## Task details
Reproduce the lines of the material below verbatim, from the line with "Where should I click to: Select checkbox" to the line with "Action: [x=99, y=78]", including both of those lines.

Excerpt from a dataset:
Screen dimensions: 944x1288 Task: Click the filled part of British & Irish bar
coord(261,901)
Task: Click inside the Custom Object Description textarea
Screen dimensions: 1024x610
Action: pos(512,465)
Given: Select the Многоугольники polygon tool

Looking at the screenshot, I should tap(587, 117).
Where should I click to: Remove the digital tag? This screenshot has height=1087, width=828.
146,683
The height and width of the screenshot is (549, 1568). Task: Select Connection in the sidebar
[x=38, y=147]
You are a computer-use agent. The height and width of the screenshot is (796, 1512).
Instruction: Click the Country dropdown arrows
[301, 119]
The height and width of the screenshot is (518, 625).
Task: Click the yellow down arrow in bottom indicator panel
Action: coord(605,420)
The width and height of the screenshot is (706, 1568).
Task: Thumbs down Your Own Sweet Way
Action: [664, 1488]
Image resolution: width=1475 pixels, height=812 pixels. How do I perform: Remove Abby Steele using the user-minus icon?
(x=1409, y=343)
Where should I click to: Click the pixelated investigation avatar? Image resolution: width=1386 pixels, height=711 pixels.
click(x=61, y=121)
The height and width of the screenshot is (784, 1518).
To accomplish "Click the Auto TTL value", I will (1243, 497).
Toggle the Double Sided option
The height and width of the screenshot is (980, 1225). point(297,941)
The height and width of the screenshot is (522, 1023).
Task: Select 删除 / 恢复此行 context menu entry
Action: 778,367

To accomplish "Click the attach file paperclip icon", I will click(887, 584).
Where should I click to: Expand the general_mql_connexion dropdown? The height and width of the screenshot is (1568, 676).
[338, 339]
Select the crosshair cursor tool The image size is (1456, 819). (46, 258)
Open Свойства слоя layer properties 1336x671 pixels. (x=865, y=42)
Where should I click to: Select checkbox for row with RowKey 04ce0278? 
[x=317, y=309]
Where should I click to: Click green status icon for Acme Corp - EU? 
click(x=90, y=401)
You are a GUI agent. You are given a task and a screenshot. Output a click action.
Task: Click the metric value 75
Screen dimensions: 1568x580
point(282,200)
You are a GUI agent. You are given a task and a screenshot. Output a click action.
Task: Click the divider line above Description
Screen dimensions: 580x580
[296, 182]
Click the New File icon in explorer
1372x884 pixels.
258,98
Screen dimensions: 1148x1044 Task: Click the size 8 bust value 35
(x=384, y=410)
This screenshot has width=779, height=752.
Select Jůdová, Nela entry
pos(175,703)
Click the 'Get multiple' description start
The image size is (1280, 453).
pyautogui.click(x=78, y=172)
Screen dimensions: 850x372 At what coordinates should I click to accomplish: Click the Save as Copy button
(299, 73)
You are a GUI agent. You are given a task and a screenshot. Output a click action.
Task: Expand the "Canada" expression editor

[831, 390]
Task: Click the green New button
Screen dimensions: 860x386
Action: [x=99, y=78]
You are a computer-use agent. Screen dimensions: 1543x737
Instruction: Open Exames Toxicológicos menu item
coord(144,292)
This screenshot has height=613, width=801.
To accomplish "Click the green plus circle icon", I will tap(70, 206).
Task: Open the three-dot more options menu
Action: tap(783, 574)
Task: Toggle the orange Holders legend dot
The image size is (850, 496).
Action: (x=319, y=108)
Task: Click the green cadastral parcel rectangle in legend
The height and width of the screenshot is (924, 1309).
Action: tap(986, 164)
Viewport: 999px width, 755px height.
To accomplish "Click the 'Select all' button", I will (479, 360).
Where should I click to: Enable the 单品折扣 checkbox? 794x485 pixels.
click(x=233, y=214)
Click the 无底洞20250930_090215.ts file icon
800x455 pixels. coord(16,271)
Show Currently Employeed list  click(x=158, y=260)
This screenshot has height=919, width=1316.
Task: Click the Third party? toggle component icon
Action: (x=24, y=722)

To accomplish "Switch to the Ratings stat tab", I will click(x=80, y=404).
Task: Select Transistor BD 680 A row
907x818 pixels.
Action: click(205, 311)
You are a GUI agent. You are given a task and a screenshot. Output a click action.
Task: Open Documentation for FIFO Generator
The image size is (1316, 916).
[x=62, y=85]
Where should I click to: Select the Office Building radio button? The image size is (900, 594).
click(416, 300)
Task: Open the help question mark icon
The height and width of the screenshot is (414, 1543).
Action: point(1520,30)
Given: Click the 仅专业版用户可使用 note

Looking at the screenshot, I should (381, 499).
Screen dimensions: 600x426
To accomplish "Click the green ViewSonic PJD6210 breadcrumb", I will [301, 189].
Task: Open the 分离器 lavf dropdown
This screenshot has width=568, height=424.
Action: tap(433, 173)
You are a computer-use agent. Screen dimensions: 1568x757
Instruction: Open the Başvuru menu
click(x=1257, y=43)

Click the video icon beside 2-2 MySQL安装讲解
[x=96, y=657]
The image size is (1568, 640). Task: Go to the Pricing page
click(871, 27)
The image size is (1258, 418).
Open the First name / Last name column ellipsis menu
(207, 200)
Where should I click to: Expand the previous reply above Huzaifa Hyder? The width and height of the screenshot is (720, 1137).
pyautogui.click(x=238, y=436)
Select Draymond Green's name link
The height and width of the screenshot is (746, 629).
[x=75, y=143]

## Task output
Where should I click to: Select checkbox for row with RowKey 04ce0278? 
[x=317, y=309]
Where should I click to: Click green status icon for Acme Corp - EU? 
click(x=90, y=401)
You are a GUI agent. You are given a task and a screenshot. Output a click action.
Task: Click the metric value 75
Screen dimensions: 1568x580
point(282,200)
You are a GUI agent. You are given a task and a screenshot. Output a click action.
Task: Click the divider line above Description
Screen dimensions: 580x580
[296, 182]
Click the New File icon in explorer
1372x884 pixels.
258,98
Screen dimensions: 1148x1044 Task: Click the size 8 bust value 35
(x=384, y=410)
This screenshot has width=779, height=752.
Select Jůdová, Nela entry
pos(175,703)
Click the 'Get multiple' description start
The image size is (1280, 453).
pyautogui.click(x=78, y=172)
Screen dimensions: 850x372 At what coordinates should I click to accomplish: Click the Save as Copy button
(299, 73)
You are a GUI agent. You are given a task and a screenshot. Output a click action.
Task: Expand the "Canada" expression editor

[831, 390]
Task: Click the green New button
Screen dimensions: 860x386
Action: [x=99, y=78]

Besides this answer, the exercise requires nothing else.